Pub Date: Oct. 1st, 1997
Publisher: Avon

A well-made, completely predictable and unchallenging second hardcover from Lowell (Winter Fire, 1996)--a romance that offers all the sexual tension, adventure, and squishy clichâs that fans of the genre could possibly want. Tough Jake Mallory (Jake being this year's romance-novel nom de choice for soldiers of fortune and macho men) passes himself off as a fishing guide in order to keep tabs on Honor Donovan, a jewelry designer who's searching for her lost brother Kyle in the San Juan Islands. (Honor needs a boat to find Kyle, and she doesn't know how to pilot a boat; in fact, she hates boats, and she hates fishing.) Kyle, it seems, has disappeared from Russia with a million dollars' worth of Baltic amber and, perhaps, a priceless panel from the famous Amber Room, which had been disassembled and taken from a czar's palace by the Nazis.
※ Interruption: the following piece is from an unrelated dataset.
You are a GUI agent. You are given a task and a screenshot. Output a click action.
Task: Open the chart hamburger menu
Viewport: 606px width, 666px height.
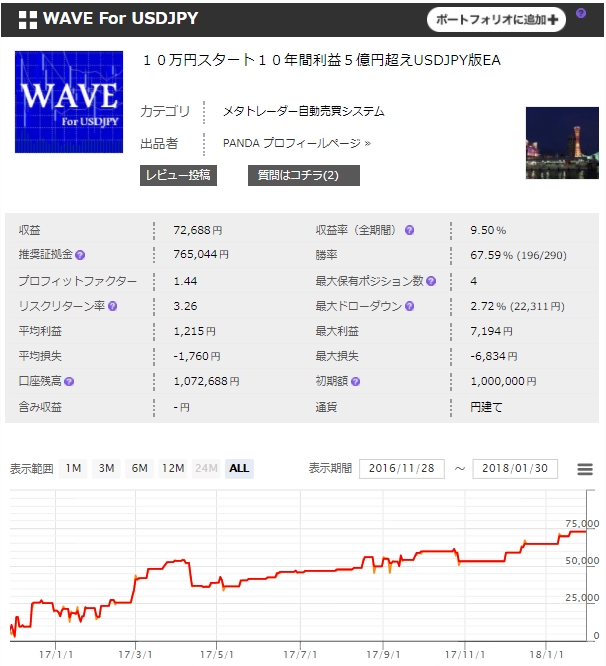[x=585, y=469]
Jake (""Been there . . . done that . . . got the T shirt"") is a former government agent who now manages his own international investment company. Like most heroes of his ilk, he comes complete with scars, black stubble, and the requisite ""clean fingernails"" (which is typical for the genre: only villains have problems with personal hygiene). Jake believes that Kyle and the Donovans, a colorful family, have framed him for the crime; Kyle's family believes that Jake has set Kyle up; and the CIA is trailing Jake and Honor to get its hands on the Amber Room, as are the Russian mafiya, a Lithuanian freedom fighter, ex-employees of the former KGB, and the Coast Guard. While he strives to clear his name, Jake teaches Honor how to drive a speedboat, catch salmon, and have good sex, which heretofore she'd always found pretty ""boring."" Some parts of his job are, obviously, more fun than others. Much livelier than Winter Fire, and perhaps the beginning of a series.